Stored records
Segment Open
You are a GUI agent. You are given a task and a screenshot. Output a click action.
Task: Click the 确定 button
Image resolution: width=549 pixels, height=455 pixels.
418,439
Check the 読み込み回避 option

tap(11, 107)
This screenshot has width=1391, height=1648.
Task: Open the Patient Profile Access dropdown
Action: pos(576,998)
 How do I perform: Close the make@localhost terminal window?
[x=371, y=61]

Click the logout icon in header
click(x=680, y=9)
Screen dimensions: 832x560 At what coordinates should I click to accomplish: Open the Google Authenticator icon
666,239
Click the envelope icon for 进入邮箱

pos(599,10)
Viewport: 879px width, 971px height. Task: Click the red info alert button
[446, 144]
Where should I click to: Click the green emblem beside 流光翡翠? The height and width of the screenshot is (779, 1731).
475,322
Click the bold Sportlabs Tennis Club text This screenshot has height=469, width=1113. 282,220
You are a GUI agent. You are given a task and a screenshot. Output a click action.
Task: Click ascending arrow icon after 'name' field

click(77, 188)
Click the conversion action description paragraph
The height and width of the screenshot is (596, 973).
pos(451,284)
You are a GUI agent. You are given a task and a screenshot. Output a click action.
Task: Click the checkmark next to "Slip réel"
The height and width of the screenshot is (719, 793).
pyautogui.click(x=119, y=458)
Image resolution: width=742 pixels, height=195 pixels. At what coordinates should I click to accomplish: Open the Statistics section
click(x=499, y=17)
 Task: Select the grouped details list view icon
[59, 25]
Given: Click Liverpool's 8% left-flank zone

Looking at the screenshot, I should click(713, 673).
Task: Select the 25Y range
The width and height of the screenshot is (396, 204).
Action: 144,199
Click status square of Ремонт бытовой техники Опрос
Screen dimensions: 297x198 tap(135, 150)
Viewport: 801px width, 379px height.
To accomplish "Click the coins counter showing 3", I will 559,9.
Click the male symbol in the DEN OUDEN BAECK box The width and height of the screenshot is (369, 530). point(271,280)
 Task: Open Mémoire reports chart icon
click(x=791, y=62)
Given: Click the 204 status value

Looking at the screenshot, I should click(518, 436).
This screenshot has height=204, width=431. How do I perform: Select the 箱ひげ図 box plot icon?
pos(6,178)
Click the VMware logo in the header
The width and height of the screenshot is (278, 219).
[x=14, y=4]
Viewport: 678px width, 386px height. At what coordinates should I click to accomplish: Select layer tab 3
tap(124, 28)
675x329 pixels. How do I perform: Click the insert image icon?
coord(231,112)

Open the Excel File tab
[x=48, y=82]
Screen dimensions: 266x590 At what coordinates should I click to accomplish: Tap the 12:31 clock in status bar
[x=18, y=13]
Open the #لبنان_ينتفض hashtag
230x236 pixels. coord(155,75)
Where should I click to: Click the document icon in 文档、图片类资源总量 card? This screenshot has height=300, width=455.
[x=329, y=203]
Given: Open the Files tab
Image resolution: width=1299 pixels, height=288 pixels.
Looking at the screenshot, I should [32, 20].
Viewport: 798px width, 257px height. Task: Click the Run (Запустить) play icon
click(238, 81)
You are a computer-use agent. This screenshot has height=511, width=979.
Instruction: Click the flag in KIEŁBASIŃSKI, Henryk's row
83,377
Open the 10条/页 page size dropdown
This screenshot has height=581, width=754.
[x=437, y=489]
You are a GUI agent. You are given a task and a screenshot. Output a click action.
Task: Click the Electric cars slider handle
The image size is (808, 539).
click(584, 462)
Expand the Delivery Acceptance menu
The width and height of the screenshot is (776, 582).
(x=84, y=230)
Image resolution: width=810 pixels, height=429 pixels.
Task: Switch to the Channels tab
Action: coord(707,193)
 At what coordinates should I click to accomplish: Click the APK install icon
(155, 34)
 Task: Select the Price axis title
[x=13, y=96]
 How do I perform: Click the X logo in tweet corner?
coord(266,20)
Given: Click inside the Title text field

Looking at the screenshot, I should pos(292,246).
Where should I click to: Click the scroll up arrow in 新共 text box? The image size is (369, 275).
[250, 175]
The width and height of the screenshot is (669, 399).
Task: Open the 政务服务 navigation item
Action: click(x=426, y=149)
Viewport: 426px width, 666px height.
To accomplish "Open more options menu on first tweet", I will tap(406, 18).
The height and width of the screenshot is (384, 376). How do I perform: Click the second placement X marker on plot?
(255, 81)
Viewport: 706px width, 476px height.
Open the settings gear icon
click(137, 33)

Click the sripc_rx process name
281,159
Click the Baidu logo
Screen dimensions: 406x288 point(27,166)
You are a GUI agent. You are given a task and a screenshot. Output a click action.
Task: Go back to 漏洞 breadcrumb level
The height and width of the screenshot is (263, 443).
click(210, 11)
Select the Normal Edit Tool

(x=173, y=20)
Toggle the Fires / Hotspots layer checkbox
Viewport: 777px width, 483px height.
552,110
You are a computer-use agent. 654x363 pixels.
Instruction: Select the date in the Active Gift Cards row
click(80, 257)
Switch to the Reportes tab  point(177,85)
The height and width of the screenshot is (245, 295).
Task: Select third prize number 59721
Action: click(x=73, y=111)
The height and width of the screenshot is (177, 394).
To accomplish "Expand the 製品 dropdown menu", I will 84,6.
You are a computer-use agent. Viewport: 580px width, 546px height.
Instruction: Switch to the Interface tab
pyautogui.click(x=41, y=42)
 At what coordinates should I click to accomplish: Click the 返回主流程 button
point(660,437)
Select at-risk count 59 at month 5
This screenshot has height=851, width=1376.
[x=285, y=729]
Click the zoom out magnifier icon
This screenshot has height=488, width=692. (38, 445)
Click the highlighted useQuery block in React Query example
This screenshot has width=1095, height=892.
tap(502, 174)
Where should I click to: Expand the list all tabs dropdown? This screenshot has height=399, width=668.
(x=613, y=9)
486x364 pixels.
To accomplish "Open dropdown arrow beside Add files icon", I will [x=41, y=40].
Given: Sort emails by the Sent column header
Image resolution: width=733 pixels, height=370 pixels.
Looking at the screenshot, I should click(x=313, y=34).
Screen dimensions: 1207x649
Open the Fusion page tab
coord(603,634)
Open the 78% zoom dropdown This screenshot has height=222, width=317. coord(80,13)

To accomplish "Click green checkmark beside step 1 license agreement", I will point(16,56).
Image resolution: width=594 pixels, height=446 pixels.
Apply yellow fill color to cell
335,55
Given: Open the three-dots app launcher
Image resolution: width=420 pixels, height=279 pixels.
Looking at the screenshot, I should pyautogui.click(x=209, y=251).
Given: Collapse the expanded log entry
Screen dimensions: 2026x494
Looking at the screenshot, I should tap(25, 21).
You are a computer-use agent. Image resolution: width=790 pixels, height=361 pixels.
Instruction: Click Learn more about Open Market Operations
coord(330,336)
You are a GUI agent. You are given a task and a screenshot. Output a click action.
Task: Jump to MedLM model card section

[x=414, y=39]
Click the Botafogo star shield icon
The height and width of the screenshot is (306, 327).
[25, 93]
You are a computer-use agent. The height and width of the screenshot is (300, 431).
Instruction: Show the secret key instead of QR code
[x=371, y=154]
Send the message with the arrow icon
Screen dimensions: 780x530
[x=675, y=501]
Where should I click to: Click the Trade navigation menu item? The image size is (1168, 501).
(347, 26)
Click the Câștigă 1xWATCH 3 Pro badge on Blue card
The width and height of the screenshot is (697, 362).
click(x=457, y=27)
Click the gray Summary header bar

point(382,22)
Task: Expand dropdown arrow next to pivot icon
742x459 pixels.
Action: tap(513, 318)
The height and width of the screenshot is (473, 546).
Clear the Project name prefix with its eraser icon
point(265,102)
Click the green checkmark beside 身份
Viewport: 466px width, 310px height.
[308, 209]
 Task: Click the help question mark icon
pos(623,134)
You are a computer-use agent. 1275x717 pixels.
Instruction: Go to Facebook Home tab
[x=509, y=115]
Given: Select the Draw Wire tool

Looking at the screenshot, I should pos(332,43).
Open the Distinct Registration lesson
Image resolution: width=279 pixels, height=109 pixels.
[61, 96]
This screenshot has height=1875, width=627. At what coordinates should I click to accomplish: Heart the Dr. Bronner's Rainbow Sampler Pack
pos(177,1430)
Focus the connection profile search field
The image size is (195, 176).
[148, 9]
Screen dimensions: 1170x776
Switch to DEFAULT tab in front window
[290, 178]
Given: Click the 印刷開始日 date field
Segment Closed
> _Task instructions_
Tally the lines in the records above that hold the word "next", and give only that number.

> _Solution to this problem_
2